> ACTIVITY
Decide whether each statement below agrees with the passage on mutational signatures that follows. Answer yes or no for each, and quote the deciding words of the passage exactly.
1. In COSMIC v.2, signatures 5 and 16 had a cosine similarity of 0.90.
2. An outlier was defined as any value more than two standard deviations from the mean.
3. The P values from the F tests were corrected with the Bonferroni method.

> DOCUMENT PASSAGE
══════════

Analysis of clustered mutational signatures
Somatic SBSs were considered clustered if they had intermutational distances < 1,000 bp. More specifically, for each sample, an SBS mutational catalogue was generated for substitutions that were <1,000 bp from another substitution. Subsequently, the set of SBS mutational catalogues containing clustered mutations underwent de novo extraction of mutational signatures. Any novel mutational signature (one that was not previously observed in the complete SBS catalogues) was reported as a clustered mutational signature.
Better separation compared to COSMIC v.2 signatures
As described in the manuscript, all mutational signatures previously reported in COSMIC v.2 were confirmed in the new set of analyses with median cosine similarity of 0.95. However, the separation between the COSMIC v.2 mutational signatures (https://cancer.sanger.ac.uk/cosmic/signatures_v2) is much worse than the separation between the mutational signatures reported here. For example, in COSMIC v.2, signatures 5 and 16 had a cosine similarity of 0.90, making them hard to distinguish from one another. By contrast, in the current analysis, SBS5 and SBS16 have a cosine similarity of 0.65. This allows us to unambiguously assign SBS5 and SBS16 to different samples. In the current analysis, the larger number of samples has allowed the reduction of bleeding between signatures and has given more unique and easily distinguishable signatures. One can evaluate the overall separation of a set of mutational signatures by examining the distribution of cosine similarities between the signatures in the set. The signatures in COSMIC v.2 had a median cosine similarity of 0.238. By contrast, the current signatures have a much lower median cosine similarity of 0.098. This twofold reduction in similarity is highly statistically significant (P value 9.1 × 10−25) and indicates a better separation between the signatures in the current analysis.
Correlations of mutational signature activity with age
Before evaluating the association between age and the activity of a mutational signature, all outliers for both age and numbers of mutations attributed to a signature in a cancer type were removed from the data. An outlier was defined as any value outside three standard deviations from the mean value. A robust linear regression model that estimated the slope of the line and whether this slope was significantly different from zero (F test; P value < 0.05) was performed using the MATLAB function robustfit (https://www.mathworks.com/help/stats/robustfit.html) with default parameters. The P values from the F tests were corrected using the Benjamini–Hochberg procedure for false discovery rates. Results are available at syn12030687 and syn20317940.
Reporting summary
Further information on research design is available in the Nature Research Reporting Summary linked to this paper.

══════════

> EXCERPTED DATA
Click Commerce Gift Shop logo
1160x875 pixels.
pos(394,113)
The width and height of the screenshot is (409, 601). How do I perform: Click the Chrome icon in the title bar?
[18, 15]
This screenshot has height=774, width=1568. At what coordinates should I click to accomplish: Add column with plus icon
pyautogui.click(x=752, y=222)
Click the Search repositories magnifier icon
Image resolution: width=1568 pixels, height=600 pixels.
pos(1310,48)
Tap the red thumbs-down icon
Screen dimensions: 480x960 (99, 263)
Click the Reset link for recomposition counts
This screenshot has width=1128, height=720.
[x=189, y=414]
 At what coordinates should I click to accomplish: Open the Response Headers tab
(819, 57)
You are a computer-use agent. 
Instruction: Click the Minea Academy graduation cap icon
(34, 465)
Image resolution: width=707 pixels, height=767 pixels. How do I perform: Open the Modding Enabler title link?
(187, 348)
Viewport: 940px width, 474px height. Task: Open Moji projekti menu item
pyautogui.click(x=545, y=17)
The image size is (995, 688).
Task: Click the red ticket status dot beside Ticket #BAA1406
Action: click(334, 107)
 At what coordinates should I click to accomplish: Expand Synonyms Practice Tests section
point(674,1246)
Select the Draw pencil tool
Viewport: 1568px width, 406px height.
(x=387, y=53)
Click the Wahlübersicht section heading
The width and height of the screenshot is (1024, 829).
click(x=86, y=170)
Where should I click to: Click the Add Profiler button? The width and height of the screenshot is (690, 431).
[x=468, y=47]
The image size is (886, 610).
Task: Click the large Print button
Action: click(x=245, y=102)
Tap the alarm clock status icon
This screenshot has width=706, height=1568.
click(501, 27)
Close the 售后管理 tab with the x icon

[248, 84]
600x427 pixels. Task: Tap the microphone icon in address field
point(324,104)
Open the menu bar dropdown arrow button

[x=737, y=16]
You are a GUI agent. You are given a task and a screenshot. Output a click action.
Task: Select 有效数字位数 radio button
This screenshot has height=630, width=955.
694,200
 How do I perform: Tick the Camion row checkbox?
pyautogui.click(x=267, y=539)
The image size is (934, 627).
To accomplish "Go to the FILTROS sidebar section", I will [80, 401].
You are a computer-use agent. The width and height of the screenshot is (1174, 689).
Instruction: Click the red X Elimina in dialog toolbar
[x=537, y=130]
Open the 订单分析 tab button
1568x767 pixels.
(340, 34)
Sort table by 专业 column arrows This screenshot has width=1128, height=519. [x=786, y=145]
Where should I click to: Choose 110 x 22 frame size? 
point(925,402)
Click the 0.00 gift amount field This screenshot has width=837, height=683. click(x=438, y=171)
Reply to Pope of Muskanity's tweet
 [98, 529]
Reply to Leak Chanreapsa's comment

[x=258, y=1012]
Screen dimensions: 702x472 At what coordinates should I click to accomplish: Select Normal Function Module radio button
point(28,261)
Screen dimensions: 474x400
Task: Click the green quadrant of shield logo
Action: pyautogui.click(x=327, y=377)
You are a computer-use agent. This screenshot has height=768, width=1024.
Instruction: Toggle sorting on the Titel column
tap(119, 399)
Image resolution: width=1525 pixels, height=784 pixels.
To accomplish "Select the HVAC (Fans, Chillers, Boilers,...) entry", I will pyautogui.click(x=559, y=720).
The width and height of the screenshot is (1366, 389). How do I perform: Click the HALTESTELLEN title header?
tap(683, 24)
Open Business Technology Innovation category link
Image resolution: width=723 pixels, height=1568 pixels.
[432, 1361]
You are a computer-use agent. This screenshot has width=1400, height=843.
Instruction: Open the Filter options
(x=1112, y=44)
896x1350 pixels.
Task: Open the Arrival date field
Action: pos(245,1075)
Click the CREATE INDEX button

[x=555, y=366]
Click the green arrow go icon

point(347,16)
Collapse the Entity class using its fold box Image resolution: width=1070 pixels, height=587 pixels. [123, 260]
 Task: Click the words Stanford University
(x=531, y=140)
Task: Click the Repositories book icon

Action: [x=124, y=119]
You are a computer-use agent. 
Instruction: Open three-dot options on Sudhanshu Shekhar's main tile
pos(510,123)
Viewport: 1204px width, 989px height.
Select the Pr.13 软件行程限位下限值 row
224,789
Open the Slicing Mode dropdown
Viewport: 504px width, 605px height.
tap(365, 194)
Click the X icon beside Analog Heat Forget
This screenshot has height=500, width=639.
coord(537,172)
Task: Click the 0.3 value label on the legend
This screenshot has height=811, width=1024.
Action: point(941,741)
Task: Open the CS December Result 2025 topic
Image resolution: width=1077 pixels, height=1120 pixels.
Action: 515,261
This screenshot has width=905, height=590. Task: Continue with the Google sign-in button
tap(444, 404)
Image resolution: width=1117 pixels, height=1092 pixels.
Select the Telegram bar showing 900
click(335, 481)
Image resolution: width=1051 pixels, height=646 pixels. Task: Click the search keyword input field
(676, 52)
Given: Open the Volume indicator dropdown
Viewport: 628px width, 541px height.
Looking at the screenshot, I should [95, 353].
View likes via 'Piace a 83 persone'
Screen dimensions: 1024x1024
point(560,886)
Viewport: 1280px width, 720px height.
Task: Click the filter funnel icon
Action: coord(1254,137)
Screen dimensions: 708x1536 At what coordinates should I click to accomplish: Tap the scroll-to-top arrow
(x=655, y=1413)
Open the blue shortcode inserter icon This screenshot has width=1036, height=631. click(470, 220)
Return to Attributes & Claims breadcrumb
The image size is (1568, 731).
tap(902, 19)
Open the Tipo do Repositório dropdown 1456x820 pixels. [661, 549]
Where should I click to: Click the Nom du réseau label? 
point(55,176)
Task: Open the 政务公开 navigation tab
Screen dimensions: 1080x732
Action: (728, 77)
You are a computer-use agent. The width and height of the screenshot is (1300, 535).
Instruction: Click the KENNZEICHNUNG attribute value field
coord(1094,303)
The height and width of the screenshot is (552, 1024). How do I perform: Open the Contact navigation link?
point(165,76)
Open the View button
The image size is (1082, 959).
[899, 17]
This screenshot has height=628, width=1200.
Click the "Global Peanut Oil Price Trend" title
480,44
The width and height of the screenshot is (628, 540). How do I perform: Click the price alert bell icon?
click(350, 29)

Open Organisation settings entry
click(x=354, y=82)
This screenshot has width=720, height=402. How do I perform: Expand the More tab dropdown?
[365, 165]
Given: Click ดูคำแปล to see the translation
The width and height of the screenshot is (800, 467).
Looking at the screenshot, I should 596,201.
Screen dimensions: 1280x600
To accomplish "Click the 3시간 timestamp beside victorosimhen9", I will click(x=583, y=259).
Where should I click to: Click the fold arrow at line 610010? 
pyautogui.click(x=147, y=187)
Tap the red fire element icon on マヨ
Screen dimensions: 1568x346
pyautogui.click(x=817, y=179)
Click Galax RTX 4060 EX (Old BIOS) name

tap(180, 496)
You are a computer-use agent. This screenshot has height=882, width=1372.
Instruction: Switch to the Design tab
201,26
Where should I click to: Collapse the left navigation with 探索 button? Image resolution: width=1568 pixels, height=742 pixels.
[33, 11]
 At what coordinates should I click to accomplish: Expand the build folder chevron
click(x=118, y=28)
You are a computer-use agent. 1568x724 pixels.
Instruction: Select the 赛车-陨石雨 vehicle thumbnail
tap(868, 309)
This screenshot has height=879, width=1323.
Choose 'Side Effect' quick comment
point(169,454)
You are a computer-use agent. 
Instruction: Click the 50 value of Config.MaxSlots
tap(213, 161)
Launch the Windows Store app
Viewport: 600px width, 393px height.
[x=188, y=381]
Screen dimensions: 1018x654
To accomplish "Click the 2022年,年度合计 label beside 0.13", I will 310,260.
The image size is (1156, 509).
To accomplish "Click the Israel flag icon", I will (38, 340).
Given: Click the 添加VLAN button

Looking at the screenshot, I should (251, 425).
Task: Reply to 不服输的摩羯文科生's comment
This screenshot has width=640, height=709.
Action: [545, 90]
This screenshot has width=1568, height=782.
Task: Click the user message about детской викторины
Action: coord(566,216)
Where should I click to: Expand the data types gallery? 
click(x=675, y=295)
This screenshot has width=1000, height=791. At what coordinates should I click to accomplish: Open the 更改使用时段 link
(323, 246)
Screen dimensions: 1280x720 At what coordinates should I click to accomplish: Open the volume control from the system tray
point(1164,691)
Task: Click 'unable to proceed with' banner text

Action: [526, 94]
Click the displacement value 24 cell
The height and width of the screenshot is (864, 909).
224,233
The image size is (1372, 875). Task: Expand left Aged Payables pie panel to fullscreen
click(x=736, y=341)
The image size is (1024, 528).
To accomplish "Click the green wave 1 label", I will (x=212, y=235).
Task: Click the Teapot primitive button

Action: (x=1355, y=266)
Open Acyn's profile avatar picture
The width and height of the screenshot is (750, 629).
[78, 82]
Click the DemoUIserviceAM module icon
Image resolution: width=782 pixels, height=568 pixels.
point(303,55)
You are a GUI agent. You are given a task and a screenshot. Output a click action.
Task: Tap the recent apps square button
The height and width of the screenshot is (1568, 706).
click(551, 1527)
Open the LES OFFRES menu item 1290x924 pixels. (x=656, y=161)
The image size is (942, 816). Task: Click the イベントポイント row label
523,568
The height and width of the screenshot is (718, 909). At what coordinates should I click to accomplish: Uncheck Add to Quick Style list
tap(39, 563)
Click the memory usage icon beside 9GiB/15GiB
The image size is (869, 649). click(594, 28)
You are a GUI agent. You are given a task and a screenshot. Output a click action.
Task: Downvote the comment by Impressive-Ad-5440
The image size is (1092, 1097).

══════════

> ANSWER BOX
1. Yes: "in COSMIC v.2, signatures 5 and 16 had a cosine similarity of 0.90"
2. No: "An outlier was defined as any value outside three standard deviations from the mean value."
3. No: "The P values from the F tests were corrected using the Benjamini–Hochberg procedure for false discovery rates."